Does art still function as art?

Surprising no one, I’ve already fallen behind on my monthly posting schedule—oh well.

Greetings from the shadow of the Sandia Mountains. As of this writing, the light has slowly carved the mountains out of the night and, to the south, the sky is pink with the first bloom of day. After a busy fall semester, I’m looking forward to the holiday break, where I can make some progress on my various projects on pause—this post being one of them.

Since my last post, I got a new puppy. Meet Yumi “Yip Yip Halloumi,

I made a medication error for poor Gary Baby that caused him to spend an evening at the emergency vet (he’s fine now),

and we got a new car. In such an eventful month, two wins out of three ain’t bad.

As promised, I’m delivering a radical definition of what art “is,” but while researching and working on an essay, I realized there’s more to say than can fit in a single post (nobody wants to read a few thousand words on their phone in one sitting). So, I’m breaking it up into three sections. I hope you stick around for all of it. For now, I present part one,

They’ve been told that she has an enigmatic smile, that her eyes follow you when you move, and, to really appreciate her, you have to see her in person. For this, roughly 30,000 people a day queue up for hours to get their fifteen seconds in front of the most famous face in history, which, by the way is locked behind ballistic glass and roped off to keep anyone from getting too close—not to mention the crowd, and the cameras and phones in the air, those must be contended with to see anything of it at all. This is how you experience, arguably, the most recognized work of art in history. We conventionally call it The Mona Lisa, though its official title is la Joconde.
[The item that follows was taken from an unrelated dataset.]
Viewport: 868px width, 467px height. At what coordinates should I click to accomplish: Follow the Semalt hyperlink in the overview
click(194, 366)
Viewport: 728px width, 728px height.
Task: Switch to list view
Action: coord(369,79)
The average viewer briefly sees the painting before the surging crowd washes them into the hallway with little more time than to take a souvenir snapshot. One can hardly appreciate the smoky sfumato technique that hides the trace of a brush or contemplate the composition or the lighting. And if there’s no time to evaluate the formal qualities, then there certainly isn’t time to find any meaning in it. If this is the case, does The Mona Lisa function as art any longer? Can it offer an aesthetic experience? I argue no. To view it in person is to submit to an automated and fully mediated experience in which the institution has prescribed a process for visiting it, then dictated what the art means and what to look for within it—all designed to service the greatest number of visitors possible.
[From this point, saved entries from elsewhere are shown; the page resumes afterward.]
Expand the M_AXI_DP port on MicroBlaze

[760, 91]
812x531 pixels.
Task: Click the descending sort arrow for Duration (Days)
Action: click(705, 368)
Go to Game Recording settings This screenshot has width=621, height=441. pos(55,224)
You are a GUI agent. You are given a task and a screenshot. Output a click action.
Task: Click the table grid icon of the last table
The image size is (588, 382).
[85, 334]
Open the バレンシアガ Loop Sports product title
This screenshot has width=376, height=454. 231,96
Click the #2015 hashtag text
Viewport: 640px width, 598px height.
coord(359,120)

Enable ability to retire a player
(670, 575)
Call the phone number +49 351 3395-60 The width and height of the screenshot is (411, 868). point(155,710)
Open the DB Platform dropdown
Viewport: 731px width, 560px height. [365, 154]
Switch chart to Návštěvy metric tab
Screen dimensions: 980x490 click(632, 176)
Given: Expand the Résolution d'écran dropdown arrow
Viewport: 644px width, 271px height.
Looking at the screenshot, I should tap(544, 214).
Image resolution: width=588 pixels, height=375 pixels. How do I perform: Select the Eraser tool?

The Louvre disagrees with me. As an institution of authority in the arts, through the force of its expertise, it defines what “is” art. 30,000 people a day seem persuaded enough by this. They visit The Mona Lisa because they heard it’s important. However, if the experience of a work of art is totalized, it is not free to generate any contemplative or aesthetic experience on its own. Therefore, it no longer functions as art; it dysfunctions as art. Like The Mona Lisa, the experience of most of the art we encounter is totalized, though in different ways and to varying degrees, and so art generally dysfunctions. This is because it seems self-evident that art is found in the product of the artist, the art object. But this view neutralizes the aesthetic power of art by opening it up to commodification, collectability, and for the practice of art to be professionalized, among other possibilities. Once art succumbs to any end other than being an end in itself, it is reduced to a means and is no longer free. By engaging with common conceptions of what art is and critiquing them, we might come to a definition that allows art to function on its own terms and thereby claw back some of its autonomy.

In short, we’ve been looking for art in the wrong place. It’s time to sweep away the leaf litter of common assent, to reach past the buds and blooms that distract, and excavate the roots of the phenomenon.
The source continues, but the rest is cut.